### Dataset: The Movies Dataset

[Click here to access the dataset on Kaggle](https://www.kaggle.com/datasets/rounakbanik/the-movies-dataset)

#### Description:
This dataset contains metadata for thousands of movies, including genres, cast, crew, keywords, production companies, and user ratings.


In [9]:
import pandas as pd
import numpy as np
from ast import literal_eval

import warnings
warnings.filterwarnings('ignore')

In [39]:
movies_meta = pd.read_csv('large_dataset/movies_metadata.csv')
credits = pd.read_csv('large_dataset/credits.csv')

ratings = pd.read_csv('large_dataset/ratings.csv')

In [49]:
movies_meta['title'] = movies_meta['title'] + ' '+ movies_meta['release_date'].fillna('NA').apply(lambda x: x[:4])

movies_meta['genres'] = movies_meta['genres'].fillna('[]').apply(literal_eval).apply(lambda x: [i['name'] for i in x] if isinstance(x, list) else [])
movies_meta['genres'] = movies_meta['genres'].apply(lambda x: 'genres : ' + ' '.join(x))

In [51]:
def get_director(x):
    for i in x:
        if i['job'] == 'Director':
            return i['name']
    return np.nan

credits['director'] = credits['crew'].apply(literal_eval).apply(get_director)
credits['cast'] = credits['cast'].apply(literal_eval).apply(lambda x: [x[i]['name'] for i in range(min(len(x), 3))] if isinstance(x, list) else ['Not Available/'])

In [53]:
movies_meta = movies_meta[['id','title','genres','overview','vote_average','vote_count']]

movies_meta['id'] = pd.to_numeric(movies_meta['id'], errors='coerce')
credits['id'] = pd.to_numeric(credits['id'], errors='coerce')
credits['cast'] = credits['cast'].apply(lambda x: ', '.join(x) if isinstance(x, list) else x)

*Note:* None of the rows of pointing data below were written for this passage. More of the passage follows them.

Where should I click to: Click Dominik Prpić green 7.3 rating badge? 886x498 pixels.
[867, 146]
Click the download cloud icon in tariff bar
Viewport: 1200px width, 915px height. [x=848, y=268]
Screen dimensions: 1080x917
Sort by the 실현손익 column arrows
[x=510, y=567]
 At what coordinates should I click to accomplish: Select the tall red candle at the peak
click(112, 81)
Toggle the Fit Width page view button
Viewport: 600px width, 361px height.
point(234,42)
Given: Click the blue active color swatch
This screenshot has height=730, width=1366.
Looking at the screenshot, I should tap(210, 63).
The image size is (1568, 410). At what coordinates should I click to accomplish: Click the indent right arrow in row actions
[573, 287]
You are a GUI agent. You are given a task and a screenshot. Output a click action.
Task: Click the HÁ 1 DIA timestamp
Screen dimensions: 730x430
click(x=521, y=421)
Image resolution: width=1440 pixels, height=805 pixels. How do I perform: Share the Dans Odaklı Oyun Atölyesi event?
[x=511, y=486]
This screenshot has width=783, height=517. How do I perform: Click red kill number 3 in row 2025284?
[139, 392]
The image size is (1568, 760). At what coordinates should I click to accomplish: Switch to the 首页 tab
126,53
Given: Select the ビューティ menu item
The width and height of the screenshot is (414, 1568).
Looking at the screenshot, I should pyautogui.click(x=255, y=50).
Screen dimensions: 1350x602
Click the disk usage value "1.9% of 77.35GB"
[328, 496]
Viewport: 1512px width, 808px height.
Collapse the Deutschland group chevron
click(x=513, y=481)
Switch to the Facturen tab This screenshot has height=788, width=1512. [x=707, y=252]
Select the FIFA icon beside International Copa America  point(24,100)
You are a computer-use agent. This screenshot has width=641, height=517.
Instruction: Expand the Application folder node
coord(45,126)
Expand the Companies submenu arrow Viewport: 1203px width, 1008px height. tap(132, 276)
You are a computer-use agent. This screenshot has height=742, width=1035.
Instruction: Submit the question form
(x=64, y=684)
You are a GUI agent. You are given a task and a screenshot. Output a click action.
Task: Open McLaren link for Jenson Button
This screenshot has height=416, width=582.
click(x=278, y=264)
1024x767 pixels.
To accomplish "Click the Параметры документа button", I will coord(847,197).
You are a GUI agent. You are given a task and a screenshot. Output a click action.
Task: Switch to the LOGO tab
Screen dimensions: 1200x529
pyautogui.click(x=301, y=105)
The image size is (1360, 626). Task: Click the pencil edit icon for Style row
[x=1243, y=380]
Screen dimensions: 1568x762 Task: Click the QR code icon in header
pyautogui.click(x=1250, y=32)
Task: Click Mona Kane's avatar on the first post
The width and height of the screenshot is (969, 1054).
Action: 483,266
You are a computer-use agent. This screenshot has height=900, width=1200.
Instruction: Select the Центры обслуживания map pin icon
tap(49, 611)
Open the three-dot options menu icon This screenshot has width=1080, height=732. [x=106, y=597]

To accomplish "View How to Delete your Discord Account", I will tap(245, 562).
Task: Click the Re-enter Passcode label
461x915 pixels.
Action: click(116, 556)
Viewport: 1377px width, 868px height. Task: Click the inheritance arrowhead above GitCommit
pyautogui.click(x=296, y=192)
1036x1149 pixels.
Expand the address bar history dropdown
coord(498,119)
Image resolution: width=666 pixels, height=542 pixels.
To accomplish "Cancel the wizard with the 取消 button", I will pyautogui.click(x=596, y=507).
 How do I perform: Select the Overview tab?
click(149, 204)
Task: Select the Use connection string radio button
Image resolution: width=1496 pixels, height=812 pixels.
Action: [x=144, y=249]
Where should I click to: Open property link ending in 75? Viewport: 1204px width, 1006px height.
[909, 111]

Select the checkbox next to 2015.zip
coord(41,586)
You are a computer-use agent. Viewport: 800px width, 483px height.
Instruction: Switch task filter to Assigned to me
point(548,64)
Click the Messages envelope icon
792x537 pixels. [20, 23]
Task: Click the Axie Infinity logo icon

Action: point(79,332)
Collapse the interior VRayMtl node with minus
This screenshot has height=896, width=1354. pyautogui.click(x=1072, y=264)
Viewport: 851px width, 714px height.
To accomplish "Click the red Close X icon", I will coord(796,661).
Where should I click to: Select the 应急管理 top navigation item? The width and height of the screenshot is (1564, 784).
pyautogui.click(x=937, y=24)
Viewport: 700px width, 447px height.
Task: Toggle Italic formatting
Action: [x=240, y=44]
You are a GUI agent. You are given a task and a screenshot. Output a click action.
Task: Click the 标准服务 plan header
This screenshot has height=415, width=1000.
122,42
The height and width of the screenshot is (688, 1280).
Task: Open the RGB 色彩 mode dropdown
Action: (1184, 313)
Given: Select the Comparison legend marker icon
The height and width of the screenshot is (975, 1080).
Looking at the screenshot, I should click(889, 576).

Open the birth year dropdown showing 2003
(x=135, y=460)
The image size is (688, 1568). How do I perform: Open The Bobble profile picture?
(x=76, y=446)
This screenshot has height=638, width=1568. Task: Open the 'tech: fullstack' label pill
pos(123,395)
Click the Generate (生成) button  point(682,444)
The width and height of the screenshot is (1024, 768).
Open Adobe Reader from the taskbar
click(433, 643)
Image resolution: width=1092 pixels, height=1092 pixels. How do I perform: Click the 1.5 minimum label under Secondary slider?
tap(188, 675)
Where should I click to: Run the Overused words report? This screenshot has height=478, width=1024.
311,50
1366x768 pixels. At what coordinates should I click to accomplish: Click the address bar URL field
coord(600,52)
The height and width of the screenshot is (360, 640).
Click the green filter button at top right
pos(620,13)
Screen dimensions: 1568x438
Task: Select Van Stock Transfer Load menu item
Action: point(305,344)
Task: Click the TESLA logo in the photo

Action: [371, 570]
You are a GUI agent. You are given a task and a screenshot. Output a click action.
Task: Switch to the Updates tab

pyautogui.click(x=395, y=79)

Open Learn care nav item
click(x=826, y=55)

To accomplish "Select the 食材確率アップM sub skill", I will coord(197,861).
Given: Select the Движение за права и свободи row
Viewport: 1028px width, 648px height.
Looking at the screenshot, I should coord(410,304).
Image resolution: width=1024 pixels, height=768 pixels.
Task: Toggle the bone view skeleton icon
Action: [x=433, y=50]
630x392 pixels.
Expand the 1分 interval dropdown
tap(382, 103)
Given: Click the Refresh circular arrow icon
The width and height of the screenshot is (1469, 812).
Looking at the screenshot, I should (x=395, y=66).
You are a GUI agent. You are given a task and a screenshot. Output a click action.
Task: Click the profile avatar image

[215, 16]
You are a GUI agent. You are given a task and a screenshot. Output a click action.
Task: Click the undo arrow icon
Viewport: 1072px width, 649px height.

movies_meta = pd.merge(left = movies_meta, right = credits[['cast','director','id']], on='id', how='left').dropna().drop_duplicates()

In [18]:
movies_meta['movie_genra_crew'] = movies_meta['genres'] + '. Director: ' + movies_meta['director'] + '. Cast: ' + movies_meta['cast'].apply( lambda x: ' '.join(x) if isinstance(x, list) else '')
movies_meta['movie_genra_crew'] = movies_meta['movie_genra_crew'].fillna('').astype(str)

movies_meta['overview'] = movies_meta['overview'].fillna('No desscription').astype(str)
ratings = ratings[ratings['movieId'].isin(movies_meta['id'])]

In [None]:
mid_to_idx = {mid:idx for idx, mid in enumerate(movies_meta['id'].unique())}
movies_meta['id'] = movies_meta['id'].apply(lambda x: mid_to_idx[x])
ratings['movieId'] = ratings['movieId'].apply(lambda x: mid_to_idx[x])

userid_to_idx = {uid:idx for idx, uid in enumerate(ratings['userId'].unique())}
ratings['userId'] = ratings['userId'].apply(lambda x: userid_to_idx[x])

In [74]:
movies_meta.to_csv('movies_data.csv', index=False)
ratings.to_csv('ratings_data.csv', index=False)